IOWA CITY, Iowa -- In an attempt to possess the football and score points Saturday against one of the top-rated teams in the country, University of Iowa head coach Kirk Ferentz implemented two and three tight end sets.

It worked. And the main benefactor was Jake Duzey.

Duzey, a sophomore from Troy, Mich., entered Saturday's game at No. 4 Ohio State with four receptions for 31 yards. He nearly matched that total on the first drive of the game, a 12-play, 80-yarder that ended with the Hawkeyes ahead 7-0. Duzey caught three passes for 24 yards during the series that ended, appropriately, with a 2-yard touchdown pass to fellow tight end C.J. Fiedorowicz.

2013 Ohio State insert

"I was the one that was open and got the ball thrown to me," said Duzey, who finished with a team-high six catches for a game-high 138 yards. "We had been throwing the ball to the tight ends all week, but we didn't know who was going to get it (against Ohio State). That's just how it worked out."

Sophomore quarterback Jake Rudock completed 19-of-34 passes for 245 yards and three touchdowns in his seventh start as a collegian. His first eight completions -- and nine of the first 10 -- went to tight ends.

"Like all the guys out there running routes, tight ends, receivers, whoever it is, I have faith in all of them," Rudock said. "(Duzey) got open and blocked well. That made him tough to cover."

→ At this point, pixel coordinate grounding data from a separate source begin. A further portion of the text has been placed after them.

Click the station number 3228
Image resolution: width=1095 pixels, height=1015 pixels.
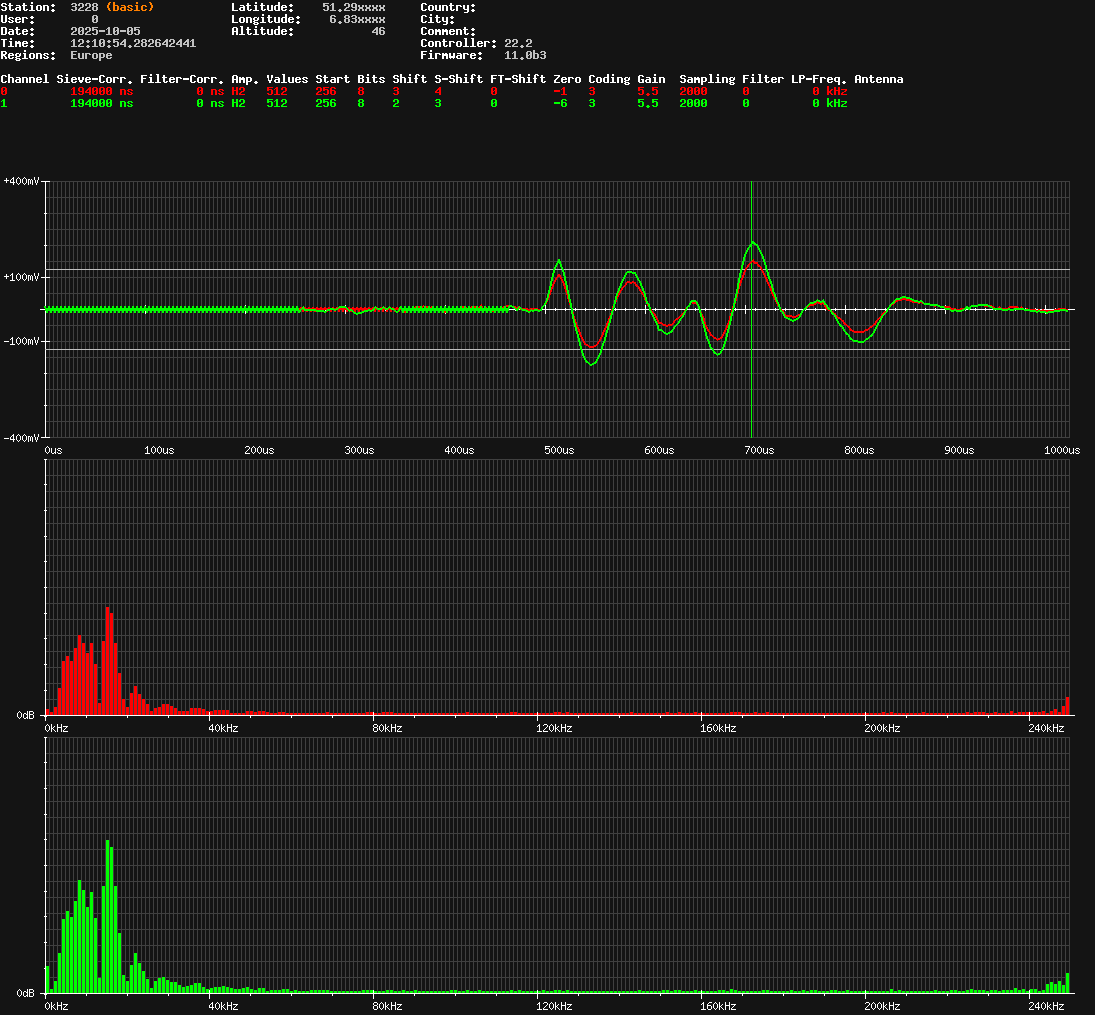coord(84,7)
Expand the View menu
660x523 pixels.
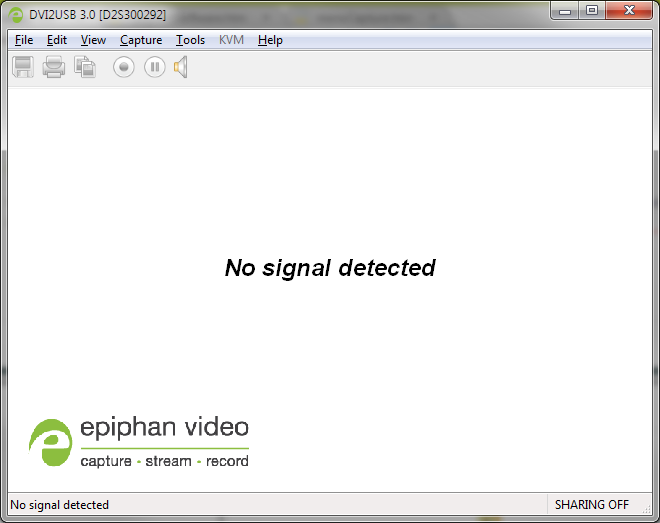[x=93, y=40]
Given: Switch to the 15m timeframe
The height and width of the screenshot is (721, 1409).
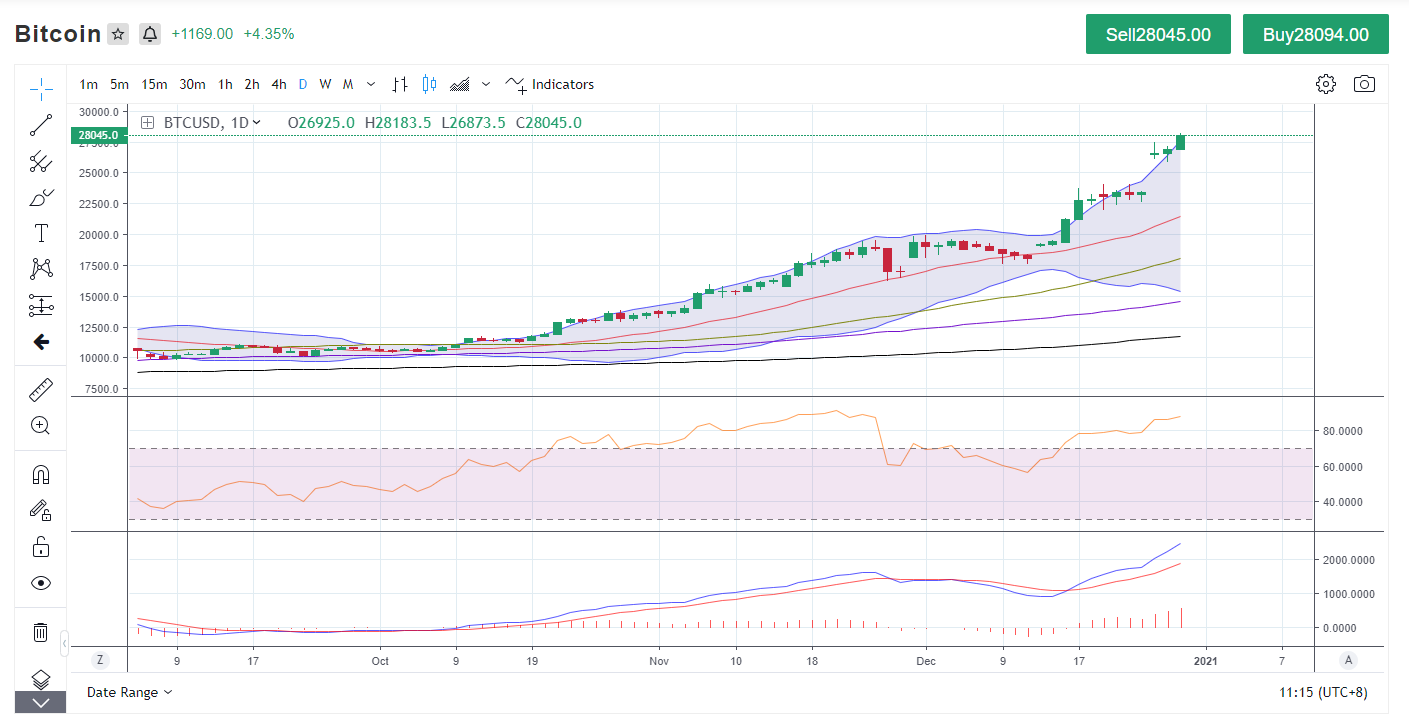Looking at the screenshot, I should (x=154, y=84).
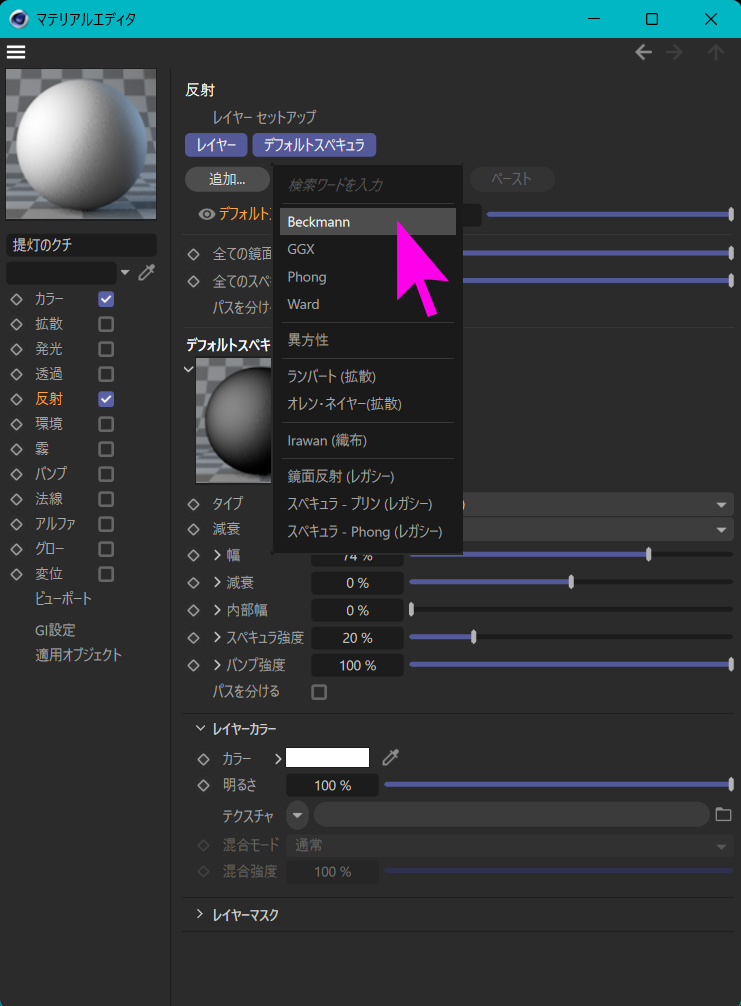Click the white layer color swatch

pos(327,758)
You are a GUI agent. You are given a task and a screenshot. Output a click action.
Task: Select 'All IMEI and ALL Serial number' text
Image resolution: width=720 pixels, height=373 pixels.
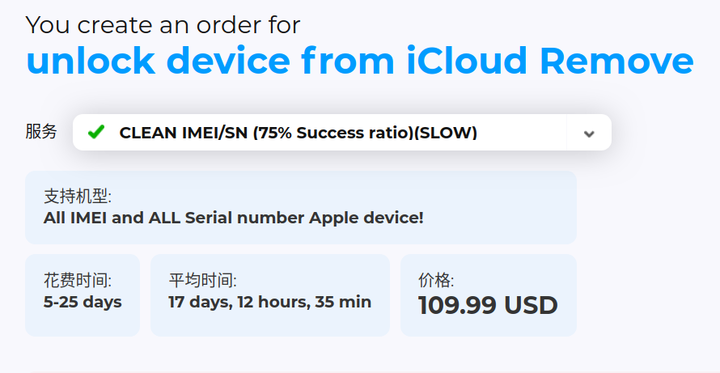pyautogui.click(x=174, y=217)
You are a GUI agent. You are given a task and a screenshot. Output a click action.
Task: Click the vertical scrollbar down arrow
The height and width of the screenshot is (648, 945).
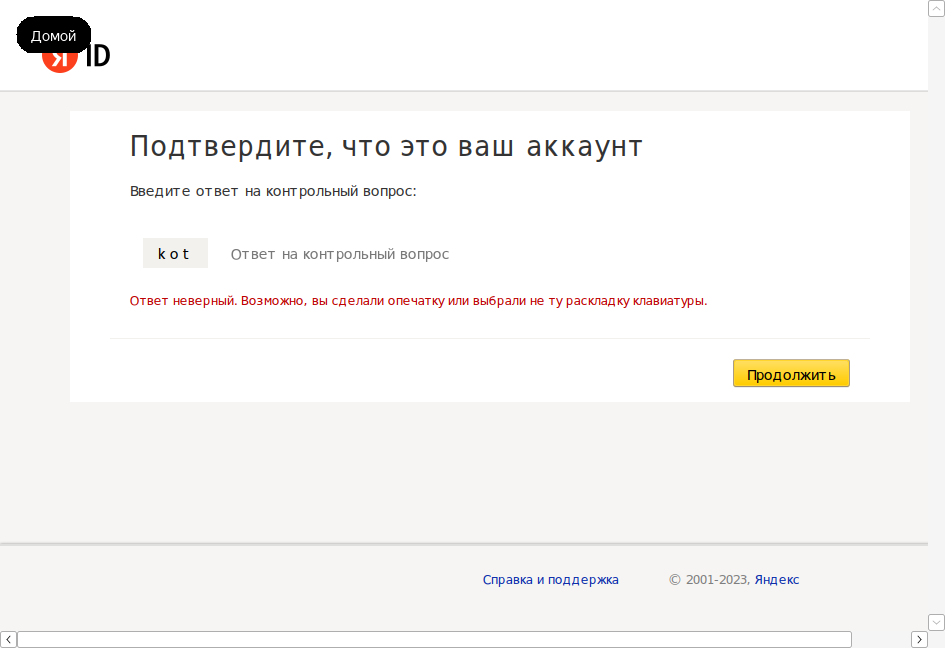tap(936, 622)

Duzey wasn't the only Hawkeye tight end to shine. Fiedorowicz finished with four catches for 29 yards and freshman George Kittle had a 24-yard grab, the longest play during the opening scoring drive. In total, the three tight ends combined for 11 catches, 191 yards, and two touchdowns.

"That's a position we have felt good about going back to the spring," Ferentz said. "We thought it might help us to possess the football and score points. For the most part we got what we wanted accomplished out of that."

The plan worked well in the first half. During the first 15 minutes, the Hawkeyes completed eight passes to tight ends and controlled 9:30 of game clock. In the second quarter, Duzey was the only tight end with a reception, but Iowa held the ball for 8:29.

Possession time wasn't in favor of the Hawkeyes in the second half, but part of the reason was a 40-second scoring drive by Iowa.

The quick touchdown was the biggest play from Duzey, and it came late in the third quarter with the Hawkeyes trailing 24-17. After a holding penalty put Iowa back at its own 15-yard line, Rudock hit Duzey in stride down the right sideline and the tight end showed off his wheels, running away from defensive backs for an 85-yard score. It was the ninth-longest scoring play in Hawkeye history and the second-longest by an Iowa tight end.

"I had no idea where anybody was, so I kept running and I wasn't going to look back," Duzey said.

"He has some speed," Rudock said. "He ran past the guy and I was fortunate enough to get the ball off. The offensive line did a great job giving me time and he just took off."

Duzey is the first Hawkeye receiver to accumulate more than 100 receiving yards in a game since junior Kevonte Martin-Manley caught five passes for 101 yards 16 games ago against Northern Iowa.